La questione qui rilevante riguarda l’applicazione dell’art. 13, comma 2, della Tariffa allegata al d.P.R. n. 642 del 1972. Esso stabilisce l’applicabilità dell’imposta di bollo fin dall’origine a «Estratti di conti, nonché lettere ed altri documenti di addebitamento o di accreditamento di somme, portanti o meno la causale dell’accreditamento o dell’addebitamento e relativi benestari». Ma questa applicazione non è generalizza. La norma citata fissa, infatti, una soglia di rilevanza.
Più specificamente, la misura dell’imposta è determinata in modo c.d. “graduale”. Sono previsti due scaglioni. Il primo è esente da imposta. Agli atti del secondo scaglione si applica il bollo in misura pari a Euro 2,00. I due scaglioni sono separati da una soglia che viene in rilievo «quando la somma supera L. 150.000 (n.d.r. Euro 77,40) per ogni esemplare».
Poiché gli estratti conto possono contenere sia accreditamenti che addebitamenti, l’Agenzia è stata interpellata per conoscere cosa si dovesse intendere, in questi casi, per “somma”. E la soluzione è stata nel senso che la soglia sarebbe individuata dal: «saldo contabile, generato dalla somma algebrica di addebitamenti e accreditamenti».
I dubbi circa la validità di questa soluzione sono numerosi.
Per darne conto, occorre percorrere tre strade convergenti.
Innanzi tutto, è necessario un ritorno al passato e, in specie, alla disciplina dell’imposta di bollo di cui al r.d. 30 dicembre 1923, n. 3268 (T.U. del 1923).
In secondo luogo, occorre una breve incursione nel territorio del diritto civile.
Infine, è opportuno leggere la disposizione sistematicamente.
2. Ritorno al passato
Il T.U. del 1923 – rimasto in vigore fino al 1972 – conteneva una preziosa indicazione rispetto al tema qui affrontato.
La misura dell’imposta di bollo dovuta per gli estratti conto era contenuta nell’art. 27 della Tariffa. Esso prevedeva che agli estratti conto l’imposta fosse dovuta in misura fissa. La fissità non era però assoluta, bensì condizionata all’osservanza di talune regole (apparentemente) formali.
La nota all’art. 27 stabiliva che la mancata osservanza di tali condizioni avrebbe comportato l’applicazione dell’art. 19. Conseguentemente, l’estratto conto sarebbe stato sottoposto al bollo alla stregua delle “ricevute ordinarie”. In questo caso, l’imposta sarebbe stata applicata in misura proporzionale (e non fissa).
Le condizioni cui era subordinata l’applicazione dell’imposta in misura fissa erano tre. In primo luogo, si richiedeva che il contratto alla base del rapporto di conto corrente di corrispondenza risultasse per atto scritto. In secondo luogo, occorreva che ciascuno dei correntisti tenesse un apposito registro. Infine, era necessario che sugli atti di accreditamento in conto corrente fosse richiamata la pagina del registro in cui era registrata l’operazione.

▶ **CONSEGNA**:
Puoi trascrivere parola per parola il brano sull'imposta di bollo, a partire da "In secondo luogo, occorre una" e proseguendo fino a "(e non fissa)."?

▶ **DATI ESTRATTI**:

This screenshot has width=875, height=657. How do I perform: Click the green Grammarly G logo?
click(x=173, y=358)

--

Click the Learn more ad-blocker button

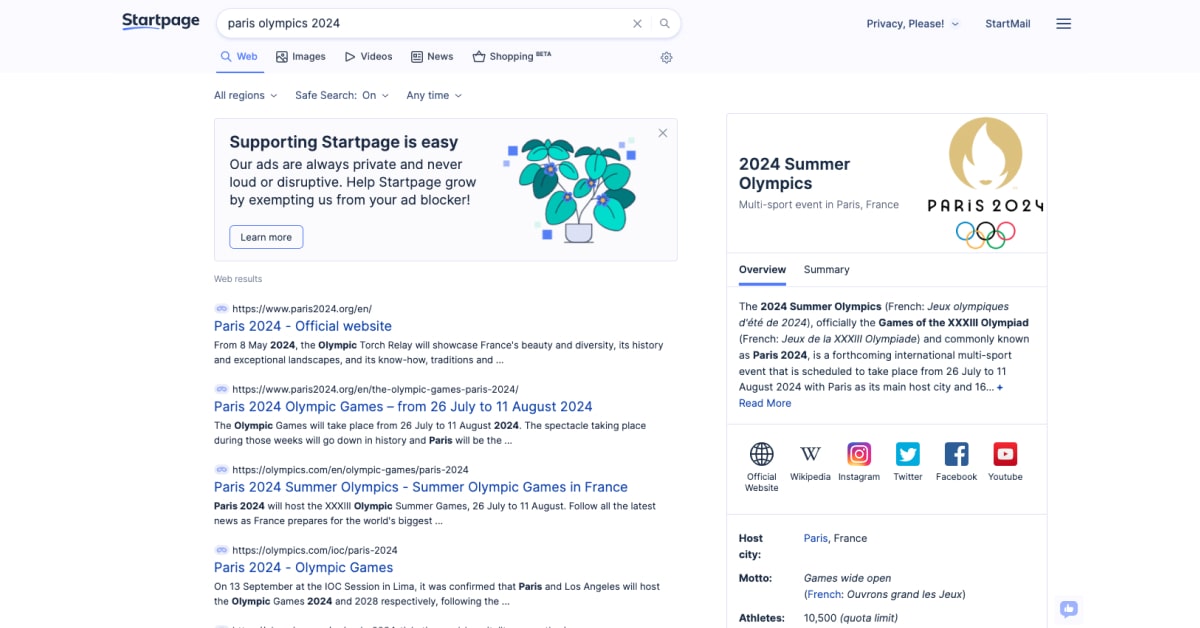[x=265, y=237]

▶ **RISPOSTA CORRETTA**:
In secondo luogo, occorre una breve incursione nel territorio del diritto civile.
Infine, è opportuno leggere la disposizione sistematicamente.
2. Ritorno al passato
Il T.U. del 1923 – rimasto in vigore fino al 1972 – conteneva una preziosa indicazione rispetto al tema qui affrontato.
La misura dell’imposta di bollo dovuta per gli estratti conto era contenuta nell’art. 27 della Tariffa. Esso prevedeva che agli estratti conto l’imposta fosse dovuta in misura fissa. La fissità non era però assoluta, bensì condizionata all’osservanza di talune regole (apparentemente) formali.
La nota all’art. 27 stabiliva che la mancata osservanza di tali condizioni avrebbe comportato l’applicazione dell’art. 19. Conseguentemente, l’estratto conto sarebbe stato sottoposto al bollo alla stregua delle “ricevute ordinarie”. In questo caso, l’imposta sarebbe stata applicata in misura proporzionale (e non fissa).